Morgan Stanley's earnings drop 57 per cent in second quarter as compared to 2007

Morgan Stanley, even while beating analysts' expectations with its quarterly results, couldn't quite replicate bigger rival Goldman Sachs' success in emerging from the sub-prime mortgage crisis relatively unscathed. The New York-based bank reported a 57 per cent drop in second quarter earnings as revenue from asset management and investment banking declined while equities and fixed-income traders generated less profit.

Net income fell to $1.03 billion, or 95 cents a share, from $2.58 billion, or $2.45, a year ago. Revenue fell 38 per cent to $6.51 billion in the three months ended 30 May and the firm's annualised return on equity, a measure of how well shareholders' money is reinvested, declined to 12.3 per cent from 29.4 per cent a year ago. That compares with Goldman Sachs' second-quarter return on equity of 20.4 percent.

Morgan Stanley's fixed-income revenue decreased 85 per cent to $414 million, after losses of $436 million on mortgage- related trades and $519 million from leveraged loans and related hedges. In comparison, Goldman Sachs' dropped 29 per cent to $2.38 billion. (See: Goldman Sachs confuses analysts with better-than-expected quarterly results)

The company, the second largest investment bank after Goldman Sachs, received a big boost from two one-time items: a $698 million pretax gain from the sale of its Spanish wealth management business and a $732 million pretax gain from the secondary offering of MSCI Inc.

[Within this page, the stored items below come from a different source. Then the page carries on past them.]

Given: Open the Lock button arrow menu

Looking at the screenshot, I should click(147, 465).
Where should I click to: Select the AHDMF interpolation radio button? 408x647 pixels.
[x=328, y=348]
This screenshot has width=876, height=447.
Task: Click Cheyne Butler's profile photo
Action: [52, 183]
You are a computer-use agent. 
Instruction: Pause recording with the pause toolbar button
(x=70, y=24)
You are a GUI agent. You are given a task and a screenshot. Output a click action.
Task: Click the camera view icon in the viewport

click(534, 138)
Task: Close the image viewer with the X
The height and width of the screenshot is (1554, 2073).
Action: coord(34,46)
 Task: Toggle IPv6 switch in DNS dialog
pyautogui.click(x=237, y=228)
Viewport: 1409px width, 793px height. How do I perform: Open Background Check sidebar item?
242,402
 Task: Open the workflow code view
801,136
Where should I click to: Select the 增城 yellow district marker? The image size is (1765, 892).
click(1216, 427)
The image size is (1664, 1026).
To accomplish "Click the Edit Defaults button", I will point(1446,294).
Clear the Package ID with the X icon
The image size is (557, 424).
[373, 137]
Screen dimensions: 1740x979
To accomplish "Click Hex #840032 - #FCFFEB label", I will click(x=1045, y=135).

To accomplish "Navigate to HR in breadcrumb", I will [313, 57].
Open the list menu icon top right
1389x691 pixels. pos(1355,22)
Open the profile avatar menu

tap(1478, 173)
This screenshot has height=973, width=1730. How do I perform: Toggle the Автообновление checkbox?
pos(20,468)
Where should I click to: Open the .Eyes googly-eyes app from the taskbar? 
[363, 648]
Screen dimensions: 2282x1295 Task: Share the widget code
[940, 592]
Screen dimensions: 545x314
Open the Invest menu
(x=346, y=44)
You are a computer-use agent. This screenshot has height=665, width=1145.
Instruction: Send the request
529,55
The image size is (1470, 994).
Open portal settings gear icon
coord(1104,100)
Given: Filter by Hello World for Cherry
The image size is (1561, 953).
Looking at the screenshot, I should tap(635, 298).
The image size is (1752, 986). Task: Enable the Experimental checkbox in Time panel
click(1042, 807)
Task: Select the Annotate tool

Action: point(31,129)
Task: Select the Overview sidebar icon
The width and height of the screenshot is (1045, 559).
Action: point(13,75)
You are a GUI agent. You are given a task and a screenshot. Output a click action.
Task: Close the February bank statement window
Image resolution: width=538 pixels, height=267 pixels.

Gains from asset sales helped offset $245 million of severance related to job cuts, $436 million of losses from proprietary mortgage trades and $519 million of net losses on leveraged loans.

Morgan Stanley said the actions of a single London trader who violated company policies resulted in a $120 million write-down. The trader has been suspended and a full internal review is occurring, Morgan Stanley CFO Colm Kelleher said on a conference call, adding that it was an isolated situation.